- Passage to read:
..............................
When you realize how easy it is for thieves to compromise an ATM or credit card terminal with skimming devices, it’s difficult not to inspect or even pull on these machines when you’re forced to use them personally — half expecting something will come detached. For those unfamiliar with the stealth of these skimming devices and the thieves who install them, read on.
Police in Lower Pottsgrove, PA are searching for a pair of men who’ve spent the last few months installing card and PIN skimmers at checkout lanes inside of Aldi supermarkets in the region. These are “overlay” skimmers, in that they’re designed to be installed in the blink of an eye just by placing them over top of the customer-facing card terminal.
The underside of the skimmer hides the brains of this little beauty, which is configured to capture the personal identification number (PIN) of shoppers who pay for their purchases with a debit card. This likely describes a great number of loyal customers at Aldi; the discount grocery chain only in 2016 started accepting credit cards, and previously only took cash, debit cards, SNAP, and EBT cards.
The Lower Pottsgrove police have been asking local citizens for help in identifying the men spotted on surveillance cameras installing the skimming devices, noting that multiple victims have seen their checking accounts cleaned out after paying at compromised checkout lanes.
Local police released the following video footage showing one of the suspects installing an overlay skimmer exactly like the one pictured above. The man is clearly nervous and fidgety with his feet, but the cashier can’t see his little dance and certainly doesn’t notice the half second or so that it takes him to slip the skimming device over top of the payment terminal.
I realize a great many people use debit cards for everyday purchases, but I’ve never been interested in assuming the added risk and so pay for everything with cash or a credit card. Armed with your PIN and debit card data, thieves can clone the card and pull money out of your account at an ATM. Having your checking account emptied of cash while your bank sorts out the situation can be a huge hassle and create secondary problems (bounced checks, for instance).
The Lower Pottsgrove Police have been admonishing people for blaming Aldi for the incidents, saying the thieves are extremely stealthy and that this type of crime could hit virtually any grocery chain.
While Aldi payment terminals in the United States are capable of accepting more secure chip-based card transactions, the company has yet to enable chip payments (although it does accept mobile contactless payment methods such as Apple Pay and Google Pay). This is important because these overlay skimmers are designed to steal card data stored on the magnetic stripe when customers swipe their cards.
However, many stores that have chip-enabled terminals are still forcing customers to swipe the stripe instead of dip the chip.
Want to learn more about self-checkout skimmers? Check out these other posts:
How to Spot Ingenico Self-Checkout Skimmers
Self-Checkout Skimmers Go Bluetooth
More on Bluetooth Ingenico Overlay Skimmers
@Peter & Dave-
Thank you both for your replies!
..............................
- Source material:
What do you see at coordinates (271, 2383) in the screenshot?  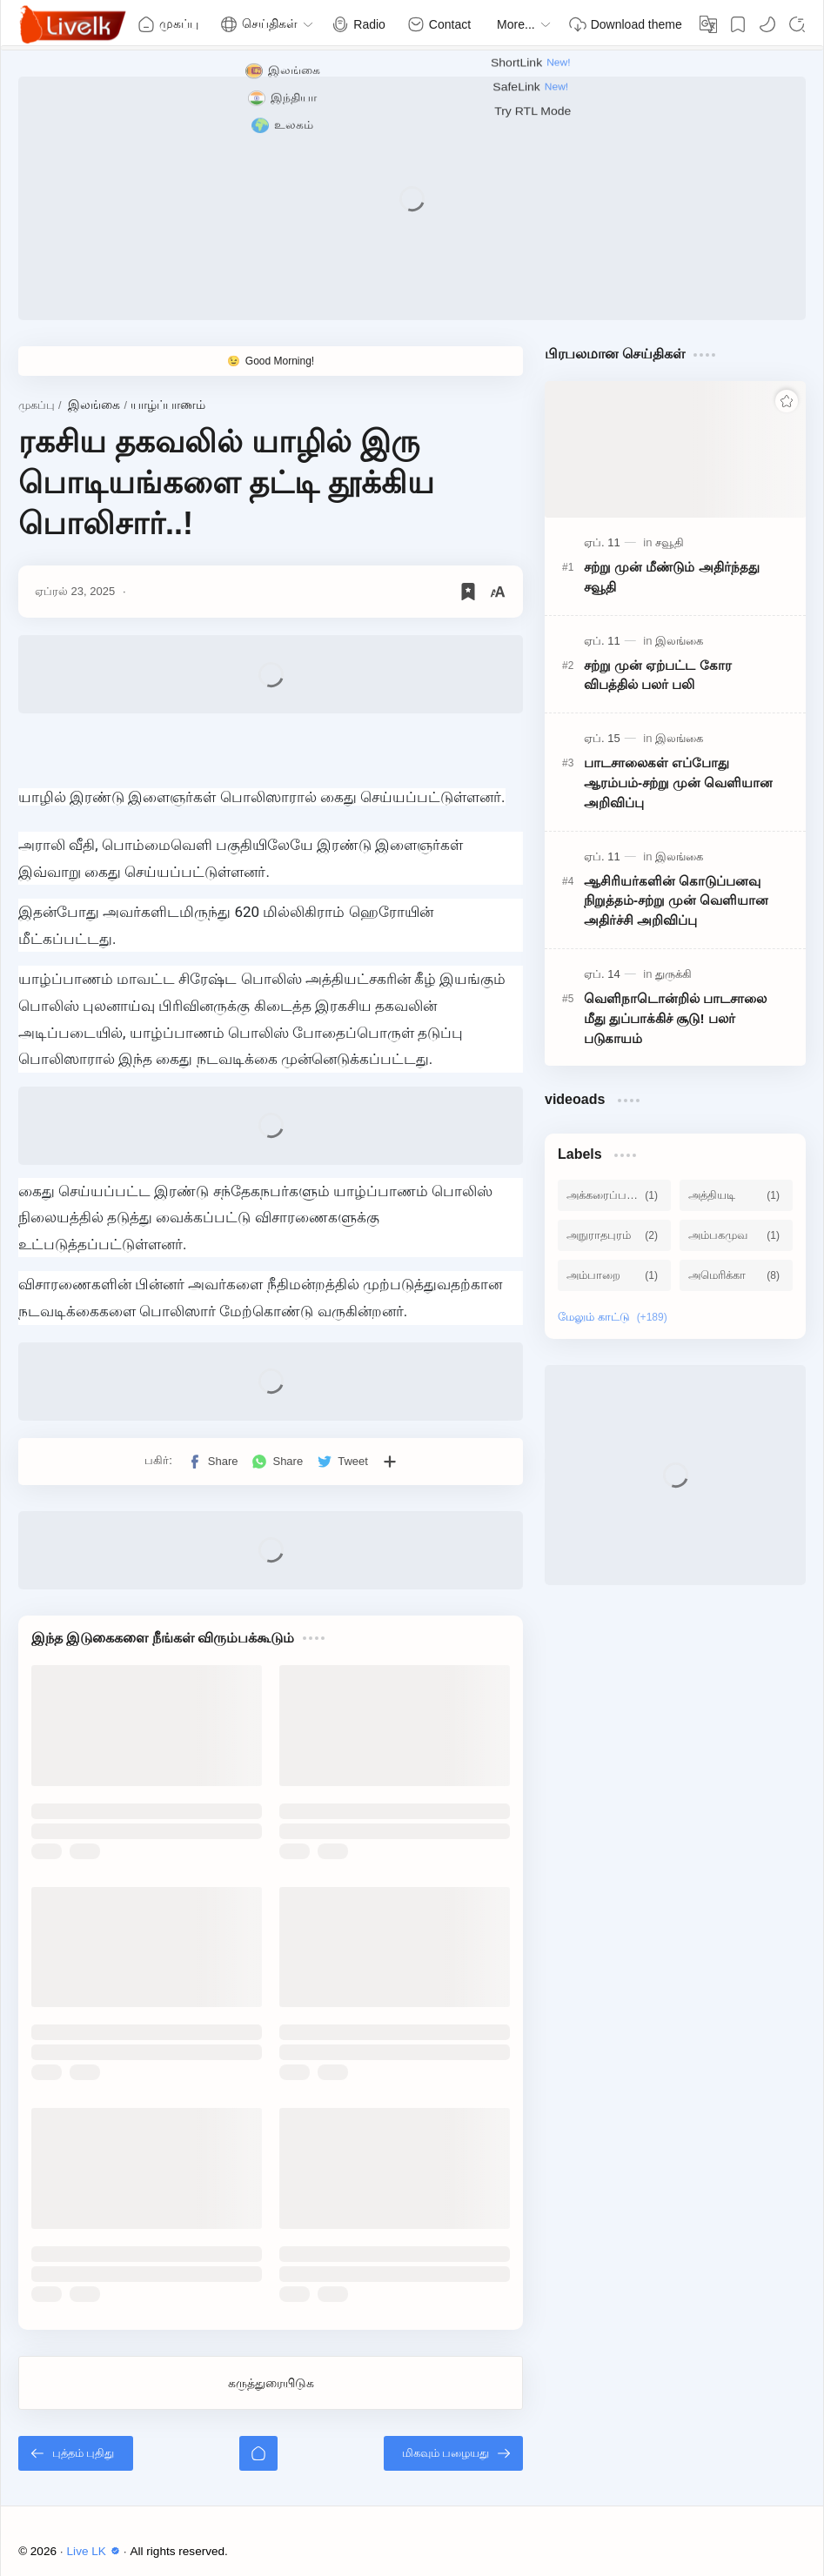 I see `கருத்துரையிடுக` at bounding box center [271, 2383].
..............................
- Tasks to perform:
1) From the article on skimmers at Aldi checkout lanes above, extract the stretch from "When you realize" through "customer-facing card terminal.".
2) Render this sentence from the Aldi skimmer article into Spanish: "However, many stores that have chip-enabled terminals are still forcing customers to swipe the stripe instead of dip the chip."
3) Proceed with the article on Aldi checkout skimmers, picking up right after its final line.

- Outputs for the tasks:
1)
When you realize how easy it is for thieves to compromise an ATM or credit card terminal with skimming devices, it’s difficult not to inspect or even pull on these machines when you’re forced to use them personally — half expecting something will come detached. For those unfamiliar with the stealth of these skimming devices and the thieves who install them, read on.
Police in Lower Pottsgrove, PA are searching for a pair of men who’ve spent the last few months installing card and PIN skimmers at checkout lanes inside of Aldi supermarkets in the region. These are “overlay” skimmers, in that they’re designed to be installed in the blink of an eye just by placing them over top of the customer-facing card terminal.

2) Sin embargo, muchas tiendas que tienen terminales habilitadas para chip todavía obligan a los clientes a deslizar la banda magnética en lugar de insertar el chip.

3)
Crooks must make a lot of money from skimmers. They have to figure out which scanner, get specs, create the 3D design, the electronics, install it, retrieve it. Out of curiosity, are there dark web sites that sell pre-made skimmers. If so, what’s a typical price?
If you want a skimmer to steal money, you are an a$$hole.
Everyone in the industry knows that skimmers have been around for decades, and won’t be disappearing anytime soon. If you’re browsing this website, then you’re already a step ahead of most. Be alert for anything that looks even remotely out of place, misfitted or loose , and yes, tug on the overlays. Keep doing good work, Brian.
Every time I see a pinpad with that gawdang rubber shield that makes it obvious what buttons you’re pressing, it takes a lot of self-control for me to not rip it off.
Now, I’ll be able to to claim that I’m testing for skimmers. Thanks!
I guess this might be a silly question but… why keep using these aio devices for entering data. Why not separate them. Run a wire to the card reader that would be more in plan sight. model the exterior with a flat/flush face where you enter the card the same way for both chip and stripe. leave it in there for stripe read, quickly insert extract for stripe read.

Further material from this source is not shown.